Could it be that the hawks won predicament? Neither. They raised, yes, their tone of voice. And heard them sharply. They already made their contribution giving the venia to the precautionary cut of two weeks ago. But, they are not convinced to repeat. We cite a Bostic, who worries that inflation has overflowed the goal for the last four and a half years. And who lowered the blind to new casualties until 2026. Alberto Musalem, of Saint Louis’s Fedsee very little margin to insist, for the same reasons. Austan Goolsbee, from the Chicago Fed, thinks the same. Inflation is too high, says Beth Hammack, from Cleveland’s Fed, who as Musalem, will vote in October and December. If Hammack is not the official who wants to raise the rate before the end of the year, it passes him. When he mentions that the detour of inflation with respect to the goal is greater than the unemployment gap – non -existent today with the economy in full occupation – rescues an obvious truth. Could it be that the drop in rates planned for October thus collides with a serious opposition? Yes. Can you overcome it? Probably. But the discussion will have to be sharpened.

Where are the defenders of another reduction? On the point map are a large majority. Twelve of the 19 crosses. Nine of them support two cuts. And they look, it is known, it is a machine gun. Governor Michelle Bowman was this week the voice of the bassist wing. The Fed must repeat the guadañazo and act decisively, he said. He is greatly worried that the Fed runs behind the labor market curve. But, Hammack points out, isn’t the economy in full employment, perhaps? Yes, but the labor market began to cool. From there, the decline in preventive rates. The dynamic can carry the labor market “to a precarious phase, and there is a danger that a shock pushes it to sudden and significant deterioration.” And an isolated fees retouching does not give assurances to clear that threat. Finally, the key factor must be considered. The Fed is more sensitive today to that potential work gap than to excess inflation. It proves it that projects a lower interest rates path (although it has not been tied to it, Powell Dixit) in parallel to an inflation that will reach the goal of 2% only in 2028. Another decrease of rates in October, therefore, remains the most likely scenario.

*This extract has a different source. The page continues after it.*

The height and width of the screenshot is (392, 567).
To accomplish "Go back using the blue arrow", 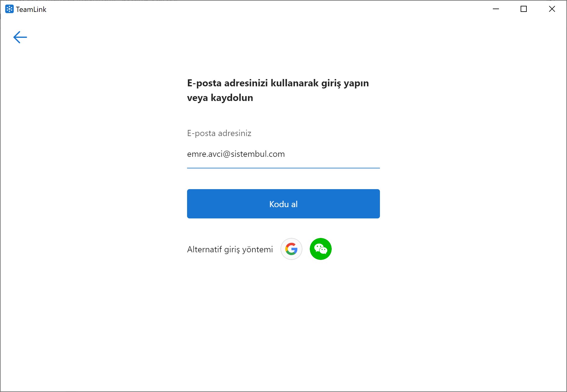I will pos(20,37).
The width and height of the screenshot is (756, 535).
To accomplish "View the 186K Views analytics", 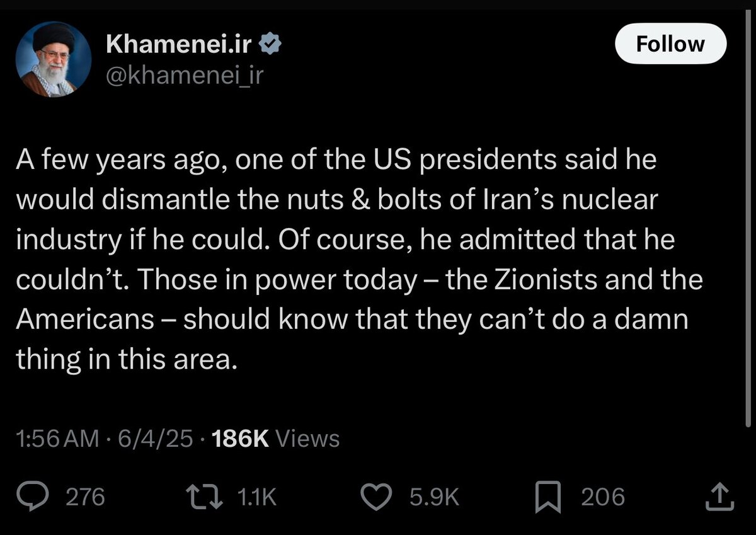I will tap(276, 439).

Nevertheless, The official message is that the cut – that future discounts, although now a little less – is not guaranteed. The data will have the last word. And the bonds, the penultimate. Since the Fed He resumed pruning, the long rates stopped falling, after a fleeting dive below 4%. The ten -year rate closed on Friday by 4.16% despite the balm of August inflation – measured by the consumer deflator – that did not bring surprises. But Trump in person did brought an avalanche of new tariffs. The dollar was appreciated in front of international currencies reflecting the doubts that the great parade of speakers aroused. The bag took the opportunity to take a break. It was his first week in red in a month. But another month is missing to mature the definition, perhaps with a partial closure of the government in the middle. Will we have an informative blackout? Can you know the September Employment Report this Friday? A “Shutdown” that lasts will take away the activity and spending. The loss of rates should be seen as a decision based on risk management, Powell said. The uncertainty that the political agenda fogonea with enthusiasm can lead to insist with the decline of fees – to extend the insurance policy – with the same logic, to avoid the greatest dangers.